Assim, deixando de lado as explicações religiosas e da ciência “mainstream”, descobrimos estar numa nova fronteira: a da tese do computador, conforme defendida por Seth Lloyd, Nick Bostrom e muitos outros. Mas para abraçar coerentemente o universo como computador, é necessário renunciar à premissa de mutação aleatória que obriga a um universo aleatório. E é aí que este livro entra, como uma tentativa de mostrar que a complexidade é irrealizável pelo acaso e propor um modelo do surgimento e evolução da vida consistente com o universo visto como informação.“
É esta a proposta de interpretação que Miguel Ribeiro nos apresenta em “Para além de Darwin, a Hipótese do Programa”. Uma proposta que não ficaria completa sem uma pergunta essencial: se entendermos o universo como um programa, isso significa que há um programador? Estamos, com suporte na ciência e na informação, a encontrar uma outra definição de Deus?

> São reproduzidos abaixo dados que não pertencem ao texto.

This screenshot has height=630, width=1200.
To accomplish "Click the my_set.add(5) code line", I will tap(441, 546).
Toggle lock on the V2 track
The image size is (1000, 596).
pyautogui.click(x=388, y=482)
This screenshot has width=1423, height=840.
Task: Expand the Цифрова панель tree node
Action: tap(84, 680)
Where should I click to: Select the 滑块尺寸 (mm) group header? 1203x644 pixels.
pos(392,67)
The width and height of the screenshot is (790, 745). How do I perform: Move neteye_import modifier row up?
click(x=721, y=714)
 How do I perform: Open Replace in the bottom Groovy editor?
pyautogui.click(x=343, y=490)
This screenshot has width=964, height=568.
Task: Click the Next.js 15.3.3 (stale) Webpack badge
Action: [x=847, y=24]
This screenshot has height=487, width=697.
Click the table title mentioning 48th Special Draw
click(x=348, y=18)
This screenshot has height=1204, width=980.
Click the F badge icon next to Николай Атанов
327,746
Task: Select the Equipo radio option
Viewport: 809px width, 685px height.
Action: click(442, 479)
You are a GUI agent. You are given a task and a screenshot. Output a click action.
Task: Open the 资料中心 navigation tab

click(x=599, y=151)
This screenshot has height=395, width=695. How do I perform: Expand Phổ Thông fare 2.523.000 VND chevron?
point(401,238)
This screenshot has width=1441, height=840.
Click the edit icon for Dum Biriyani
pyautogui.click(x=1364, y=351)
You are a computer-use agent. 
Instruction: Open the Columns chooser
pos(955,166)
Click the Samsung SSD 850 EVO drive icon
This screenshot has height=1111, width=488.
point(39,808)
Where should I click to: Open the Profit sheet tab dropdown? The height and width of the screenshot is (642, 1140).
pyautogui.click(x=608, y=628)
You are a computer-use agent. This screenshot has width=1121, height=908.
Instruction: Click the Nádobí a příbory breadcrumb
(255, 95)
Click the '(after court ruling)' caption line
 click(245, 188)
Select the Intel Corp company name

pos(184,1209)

“Essencialmente programador e o Deus das religiões diferem em que o programador criou este jogo e portanto o homem, enquanto que o homem criou Deus”, escreve o médico. “Ao contrário do Deus das religiões, o programador parece ser uma entidade não- interveniente, a julgar pela percepção que temos da imutabilidade das leis da física e da história do universo como uma ininterrupta teia de causalidades (...) e contrariamente ao dogma comum a todas as religiões e ao “desenho inteligente”, não existe vida depois da morte - a senciência esfuma-se uma vez perdido o seu suporte material (ácidos nucleicos em organismos unicelulares, o cérebro nos pluricelulares), libertando moléculas e átomos para integrar a inexorável reciclagem de poeira estelar. E o ser humano também não é o centro da criação de Deus mas, como qualquer outra é, pelo contrário, uma espécie de passagem, um mero degrau na imensa escadaria da vida que se segue.”
Nota: Artigo editado às 18h50 para corrigir informação sobre o texto de António Damásio e sobre as edições disponíveis do livro de Miguel Ribeiro.